Straight up, Posty’s vocals on show opener “Psycho” and show closer “Congratulations” were a bit rough. And this was only accentuated by the (valid) need to edit the lyrics. Not with new ones but just by not saying anything at all. It was something I’d been wondering about leading up to the show, as most of Post Malone’s songs aren’t exactly family friendly. Which doesn’t mean kids don’t listen to them, but it of course raises questions about what the actual content of the show was going to be. Didn’t stop him from singing his hits. But it did make the whole thing feel a little bit silly sometimes.
And honestly, Posty’s vocals were probably mostly fine. Or would have been in an actual live setting. Even the greatest singers don’t always benefit from what is a dry feed of their singing. Part of what makes live audio work is the acoustics of the venue. Singing that bounces off the walls and fills the room will always be more effective than someone singing straight into a mic. So when Post Malone is out here really feeling it like a live setting, complete with hyping up the non-existent crowd, it’s only natural the recording wouldn’t be the most flattering.

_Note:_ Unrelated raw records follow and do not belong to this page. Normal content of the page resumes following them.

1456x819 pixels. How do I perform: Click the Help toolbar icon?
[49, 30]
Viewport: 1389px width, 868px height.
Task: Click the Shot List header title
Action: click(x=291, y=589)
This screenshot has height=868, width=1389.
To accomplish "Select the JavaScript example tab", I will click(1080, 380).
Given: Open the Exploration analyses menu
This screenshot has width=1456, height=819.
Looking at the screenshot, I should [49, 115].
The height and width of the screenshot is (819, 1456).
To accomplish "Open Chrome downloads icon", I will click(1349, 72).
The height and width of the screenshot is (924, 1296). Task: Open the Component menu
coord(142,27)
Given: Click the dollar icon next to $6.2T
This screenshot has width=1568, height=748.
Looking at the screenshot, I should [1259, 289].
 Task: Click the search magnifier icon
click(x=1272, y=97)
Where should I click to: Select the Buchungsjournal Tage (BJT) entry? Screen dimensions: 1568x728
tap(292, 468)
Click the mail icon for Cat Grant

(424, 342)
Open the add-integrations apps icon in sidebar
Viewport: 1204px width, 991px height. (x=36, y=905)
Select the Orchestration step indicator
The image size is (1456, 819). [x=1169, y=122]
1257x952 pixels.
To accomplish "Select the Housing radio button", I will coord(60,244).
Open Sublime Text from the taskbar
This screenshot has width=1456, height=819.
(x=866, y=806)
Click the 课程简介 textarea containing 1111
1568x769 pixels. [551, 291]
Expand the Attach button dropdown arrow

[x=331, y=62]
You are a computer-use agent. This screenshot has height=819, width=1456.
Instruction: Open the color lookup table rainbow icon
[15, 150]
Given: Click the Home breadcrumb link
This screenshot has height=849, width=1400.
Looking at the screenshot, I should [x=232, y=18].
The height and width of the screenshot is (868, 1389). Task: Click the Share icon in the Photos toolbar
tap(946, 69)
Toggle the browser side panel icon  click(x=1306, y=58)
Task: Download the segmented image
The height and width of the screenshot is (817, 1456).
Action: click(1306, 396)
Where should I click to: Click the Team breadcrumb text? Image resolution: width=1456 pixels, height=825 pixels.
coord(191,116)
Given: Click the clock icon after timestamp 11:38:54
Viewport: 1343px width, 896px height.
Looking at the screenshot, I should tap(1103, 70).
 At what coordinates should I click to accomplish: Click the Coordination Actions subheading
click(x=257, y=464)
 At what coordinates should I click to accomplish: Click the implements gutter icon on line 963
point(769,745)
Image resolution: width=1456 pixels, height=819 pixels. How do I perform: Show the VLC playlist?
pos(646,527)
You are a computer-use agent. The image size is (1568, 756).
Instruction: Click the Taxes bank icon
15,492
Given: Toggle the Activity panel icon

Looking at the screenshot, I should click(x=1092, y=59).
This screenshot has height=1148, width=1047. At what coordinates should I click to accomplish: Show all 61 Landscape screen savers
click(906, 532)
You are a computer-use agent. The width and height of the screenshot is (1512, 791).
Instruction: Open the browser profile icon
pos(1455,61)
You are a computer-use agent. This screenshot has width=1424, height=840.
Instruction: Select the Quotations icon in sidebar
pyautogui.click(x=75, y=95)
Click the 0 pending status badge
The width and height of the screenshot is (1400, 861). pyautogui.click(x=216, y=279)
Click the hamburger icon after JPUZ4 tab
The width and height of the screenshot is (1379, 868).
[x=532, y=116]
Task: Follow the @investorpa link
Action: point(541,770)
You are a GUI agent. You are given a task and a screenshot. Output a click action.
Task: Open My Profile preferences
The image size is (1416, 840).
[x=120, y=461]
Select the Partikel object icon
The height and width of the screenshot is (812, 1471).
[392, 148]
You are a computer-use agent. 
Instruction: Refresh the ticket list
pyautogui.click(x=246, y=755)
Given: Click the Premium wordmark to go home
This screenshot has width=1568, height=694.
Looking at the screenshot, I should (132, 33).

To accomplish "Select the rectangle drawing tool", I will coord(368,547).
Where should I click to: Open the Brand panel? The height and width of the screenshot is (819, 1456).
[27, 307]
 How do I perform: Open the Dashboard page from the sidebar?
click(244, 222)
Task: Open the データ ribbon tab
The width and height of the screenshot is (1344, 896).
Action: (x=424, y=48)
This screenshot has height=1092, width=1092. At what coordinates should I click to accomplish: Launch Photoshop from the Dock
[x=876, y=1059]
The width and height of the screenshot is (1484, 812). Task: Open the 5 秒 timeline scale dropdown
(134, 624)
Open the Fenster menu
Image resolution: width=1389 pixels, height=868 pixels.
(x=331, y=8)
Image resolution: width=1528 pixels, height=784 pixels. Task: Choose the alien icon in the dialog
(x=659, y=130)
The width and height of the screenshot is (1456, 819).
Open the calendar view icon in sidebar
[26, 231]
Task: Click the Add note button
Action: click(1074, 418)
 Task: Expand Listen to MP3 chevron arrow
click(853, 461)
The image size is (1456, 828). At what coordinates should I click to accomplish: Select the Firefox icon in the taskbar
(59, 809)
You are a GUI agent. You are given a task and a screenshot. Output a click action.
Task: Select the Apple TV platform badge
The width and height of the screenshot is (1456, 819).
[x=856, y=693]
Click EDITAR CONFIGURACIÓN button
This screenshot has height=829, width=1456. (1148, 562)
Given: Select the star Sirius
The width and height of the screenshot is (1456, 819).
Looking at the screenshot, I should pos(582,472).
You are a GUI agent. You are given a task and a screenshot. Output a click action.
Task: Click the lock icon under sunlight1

Occasional quirks aside, I was having a good time watching the show, and was honestly a little sad when it turned out to be only a short 13-minute concert. It does make me wonder what form this celebration could have taken in a time where live music was still a thing. But everyone involved working with what they had led to a lovely visual tribute to the Pokemon world, and a pretty decent overall concert.
I’m excited to see what other musical tributes we hear as Pokemon’s 25th anniversary celebration continues.